¡Mátame, toro! ¡Mátame! |
Decíamos ayer, literalmente ayer, que torear es acariciar suavemente al toro. Bueno, en realidad lo decía Rafael el Gallo hace mucho tiempo. Nosotros, nos limitábamos ayer a glosarlo.
En cualquier caso, si bien es cierto que el toreo puede ser una caricia suave, no es menos cierto que torear son otras muchas cosas. Como entregarse más allá de lo razonable, como luchar sin cuartel contra el toro o contra el público, a veces más peligroso que el toro.

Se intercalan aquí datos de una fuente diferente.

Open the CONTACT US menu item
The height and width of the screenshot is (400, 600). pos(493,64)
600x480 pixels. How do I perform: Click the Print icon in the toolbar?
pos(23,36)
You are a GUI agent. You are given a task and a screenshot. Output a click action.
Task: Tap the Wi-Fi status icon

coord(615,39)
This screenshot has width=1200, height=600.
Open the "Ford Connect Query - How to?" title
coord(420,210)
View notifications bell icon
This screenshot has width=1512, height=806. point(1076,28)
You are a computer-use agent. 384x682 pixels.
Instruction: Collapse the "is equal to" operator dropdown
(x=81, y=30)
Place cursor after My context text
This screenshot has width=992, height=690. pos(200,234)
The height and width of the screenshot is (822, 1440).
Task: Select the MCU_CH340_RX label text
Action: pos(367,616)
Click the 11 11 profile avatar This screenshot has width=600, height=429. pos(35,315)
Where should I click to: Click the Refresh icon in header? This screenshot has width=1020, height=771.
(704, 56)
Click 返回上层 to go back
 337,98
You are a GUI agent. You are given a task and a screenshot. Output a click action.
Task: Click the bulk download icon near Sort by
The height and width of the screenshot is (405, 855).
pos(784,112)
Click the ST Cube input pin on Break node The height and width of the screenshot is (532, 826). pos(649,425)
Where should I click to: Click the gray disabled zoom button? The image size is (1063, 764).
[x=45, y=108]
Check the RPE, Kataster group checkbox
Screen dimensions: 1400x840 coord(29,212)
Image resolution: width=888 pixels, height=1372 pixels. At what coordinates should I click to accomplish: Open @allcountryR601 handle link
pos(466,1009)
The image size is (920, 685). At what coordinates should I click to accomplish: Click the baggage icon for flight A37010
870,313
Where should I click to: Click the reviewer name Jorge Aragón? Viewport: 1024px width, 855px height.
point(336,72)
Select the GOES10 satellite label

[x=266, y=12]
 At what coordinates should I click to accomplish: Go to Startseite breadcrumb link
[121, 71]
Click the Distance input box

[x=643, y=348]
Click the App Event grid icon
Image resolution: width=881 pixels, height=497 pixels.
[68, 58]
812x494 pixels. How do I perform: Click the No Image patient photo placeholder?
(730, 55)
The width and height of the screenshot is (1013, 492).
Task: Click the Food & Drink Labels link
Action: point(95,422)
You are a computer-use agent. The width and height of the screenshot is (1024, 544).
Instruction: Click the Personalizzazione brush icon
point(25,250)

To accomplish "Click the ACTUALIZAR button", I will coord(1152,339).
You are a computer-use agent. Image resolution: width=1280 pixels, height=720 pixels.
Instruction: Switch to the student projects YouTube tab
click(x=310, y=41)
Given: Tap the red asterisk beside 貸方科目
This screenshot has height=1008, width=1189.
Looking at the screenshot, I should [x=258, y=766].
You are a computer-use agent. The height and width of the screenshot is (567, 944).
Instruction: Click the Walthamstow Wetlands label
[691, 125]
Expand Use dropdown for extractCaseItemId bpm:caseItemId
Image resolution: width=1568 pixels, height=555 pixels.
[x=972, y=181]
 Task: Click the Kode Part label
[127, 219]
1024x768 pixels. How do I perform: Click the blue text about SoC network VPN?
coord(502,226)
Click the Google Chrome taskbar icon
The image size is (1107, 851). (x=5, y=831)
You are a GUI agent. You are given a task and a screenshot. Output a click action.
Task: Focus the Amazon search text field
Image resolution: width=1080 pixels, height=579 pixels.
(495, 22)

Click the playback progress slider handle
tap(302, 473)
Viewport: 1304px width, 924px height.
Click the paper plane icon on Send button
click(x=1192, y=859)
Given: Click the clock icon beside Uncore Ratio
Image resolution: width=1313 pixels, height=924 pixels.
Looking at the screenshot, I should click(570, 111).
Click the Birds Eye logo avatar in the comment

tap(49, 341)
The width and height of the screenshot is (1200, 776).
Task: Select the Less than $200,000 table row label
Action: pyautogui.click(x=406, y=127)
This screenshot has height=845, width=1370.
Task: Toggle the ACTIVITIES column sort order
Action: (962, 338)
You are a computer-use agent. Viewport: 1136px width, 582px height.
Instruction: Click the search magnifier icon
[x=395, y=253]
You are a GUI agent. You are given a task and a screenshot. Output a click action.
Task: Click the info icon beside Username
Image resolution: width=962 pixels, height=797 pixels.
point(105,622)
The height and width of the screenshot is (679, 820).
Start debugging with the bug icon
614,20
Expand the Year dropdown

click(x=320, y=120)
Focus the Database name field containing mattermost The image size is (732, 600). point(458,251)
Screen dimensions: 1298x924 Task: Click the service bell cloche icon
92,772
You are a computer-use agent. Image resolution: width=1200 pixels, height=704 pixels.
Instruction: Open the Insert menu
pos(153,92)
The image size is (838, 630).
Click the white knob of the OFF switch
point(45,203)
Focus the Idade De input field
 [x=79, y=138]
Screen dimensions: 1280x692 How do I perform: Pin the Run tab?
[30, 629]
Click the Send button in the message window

En la imagen, espeluznante imagen, vemos a un bisoño Juan Belmonte, novillero aún, en Sevilla, Un Belmonte al que le acaban de echar un toro al corral tras los tres avisos.
Juan, que ha quemado uno de los pocos cartuchos que en ese momento tenía y que ve como se le presenta un negro futuro a él y a los suyos, ha perdido la razón. Ha enloquecido momentáneamente y se ha puesto delante del toro pidiéndole que le mate. Pidiendo que le mate ese mismo toro al que el ha sido incapaz de matar.
Detrás, José María Calderón, su valedor, mentor y propagandista (cuya fe en el "Dermonte" era inagotable) intenta rescatarle. Pocos años antes, Calderón ha visto morir en México a su otro torero, el mítico trianero Antonio Montes. Y no quiere que a Juan le pase lo mismo.
Por suerte, no le pasará. Por suerte para Calderón, por suerte para el propio torero y, sobre todo, por suerte para la fiesta. Belmonte saldrá ileso de su bendita locura, de su entrega (de su apasionada entrega que diría Pepe Alameda), de su lucha. Y, gracias a él (y gracias también a Joselito, su competidor y sin embargo amigo), el toreo tomará en poco tiempo, nuevos rumbos.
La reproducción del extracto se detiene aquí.